Were Newton’s geodetic predictions accurate enough to reflect their importance in his argument for universal gravitation? On a naïve reading, the answer is no. When the third and last edition of the Principia was published, Newton had access to one arc measurement of the latitudinal variation in the length of 1° of meridian and five pendulum measurements of the variation of surface gravity with latitude. The arc measurement disagreed with Newton’s predictions, seeming to indicate that Earth is an oblong, rather than oblate, spheroid. Out of existing pendulum measurements, only Jean Richer’s seemed similar, but even that still disagreed with Newton’s prediction. The prediction also does not match current data: Satellite measurements indicate that Earth’s ellipticity has a ratio of 1-to-298.257223563[7].

However, such a pessimistic view of Newton’s geodetic work misses important nuances of the Principia. As George Smith has argued, the Principia not only proposes theoretical predictions, but a methodology of testing through approximation. Newton accepted that his predictions would likely be inaccurate because he relied on uncertain background hypotheses when deriving them. The success of the universal theory of gravitation, then, should not be measured by the immediate agreement between initial predictions and measurements. Rather, Newton intended that his theory be tested on how well it could guide adjustments to background hypotheses, leading to converging measurements[8].

In other words, Newton did not aim to establish Earth’s figure once and for all. Rather, he gave approximations, which would allow for adjustments to the assumptions he made in his derivation. With Newton’s early derivation, for example, he assumed the rotating Earth has a homogeneous density. But when his predictions and Richer’s measurements in Cayenne and Gorée disagreed, he modified this assumption in the first edition of the Principia. If Earth is denser at its center, he suggested, the ellipticity of Earth’s equilibrium figure and its surface gravity variation will differ.

With this methodology, Newton passed the torch to future researchers, inviting them to develop hypotheses that would work with these initial measurements, and could then be tested with increasingly precise measurements[2].

In line with Newton’s methodology, geodesists eventually produced convergent measurements of Earth’s ellipticity based on variation in latitudinal surface gravity and curvature. For about two and a half centuries, they used the theories of gravitation and hydrostatic equilibrium to model Earth’s figure, motion, and constitution, and gradually revised these parameters in light of new measurements.

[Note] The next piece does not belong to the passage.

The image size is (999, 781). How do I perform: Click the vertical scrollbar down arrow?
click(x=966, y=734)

By 1909, all major ellipticity measurements converged within 297.6±0.9, implying that density increased inward[9]. By 1926, Viennese astronomer Samuel Oppenheim concluded that these results offered overwhelming evidence for Newtonian gravity on Earth, vindicating both Newton’s theory of gravitation and his methodology[10].

Miguel Ohnesorge is a doctoral student at the University of Cambridge and visiting fellow at Boston University’s Philosophy of Geoscience Lab. Ohnesorge won the APS Forum of the History and Philosophy of Physics’ 2022 essay contest; this article is adapted from his winning essay.

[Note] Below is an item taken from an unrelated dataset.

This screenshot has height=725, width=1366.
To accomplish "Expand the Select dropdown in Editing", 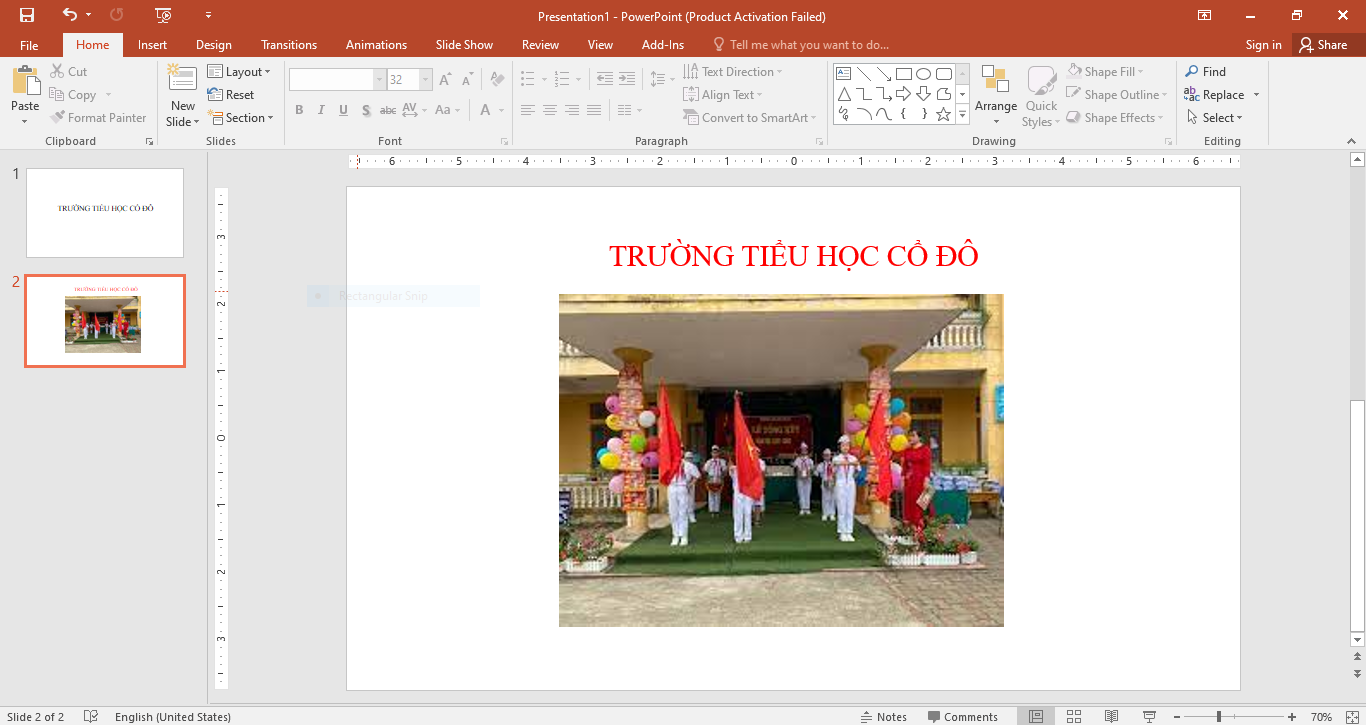I will (x=1222, y=118).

For Ohnesorge’s full essay and his reconstruction of Newton’s derivation, visit go.aps.org/geodesy. Learn more about Ohnesorge’s research at mohnesorgehps.com.


The views expressed in interviews and in opinion pieces, like the Back Page, are not necessarily those of APS. APS News welcomes letters responding to these and other issues.


Notes

[i] The only published discussions of the work’s methodological importance are in Schliesser and Smith 2000 and Smith 2014, who do not reconstruct Newton’s derivation. Todhunter 1873 and Greenberg 1996 discuss the derivation in plain English, without methodological contextualization. Chandrasekhar 2003 also reconstructs the derivation in modern algebra, which contains some minor but confusing mistakes and ambiguities.

[ii] Newton’s derivation for the attraction of perfectly spherical and spheroidal compound bodies is given in Book 1, Prop. 91, coroll. 1 and 2 and reconstructed in its original notation at go.aps.org/geodesy.

Citations

[1] Christian Huygens, "Discours de La Cause de La Pesanteur," in Traité de Lumierè Avec Discours de La Cause de La Pesanteur, ed. Christian Huygens (Leiden: Pierre Vander, 1690).

[2] The Principia: Mathematical Principles of Natural Philosophy, trans. Bernhard Cohen and Ann Whitman (Univ. of California Press, 1999).

[3] Isaac Newton, De moto Corporum Liber Secundus (Cambridge Univ. Library, MS Add. 3990, 1685).

[4] Isaac Todhunter, A History of the Mathematical Theories of Attraction and the Figure of the Earth, from the Time of Newton to That of Laplace, vol. 1 (London: Macmillan, 1873).

[5] Eric Schliesser and George E. Smith, "Huygens’s 1688 Report to the Directors of the Dutch East India Company on the Measurement of Longitude at Sea and the Evidence It Offered Against Universal Gravity," preprint (2000).

[6] Cotes to Newton, The Correspondence of Isaac Newton, vol. 5 (1712): 232-236.

[7] World Geodetic System (WGS) 84 Model.

[8] George E. Smith, "Essay Review: Chandrasekhar’s Principia: Newton’s Principia for the Common Reader," Journal for the History of Astronomy 27, vol. 4 (1996): 353–62.

[9] Miguel Ohnesorge, "Pluralizing Measurement: Physical Geodesy’s Measurement Problem and Its Resolution, 1880-1924," Studies in History and Philosophy of Science Part A (forthcoming).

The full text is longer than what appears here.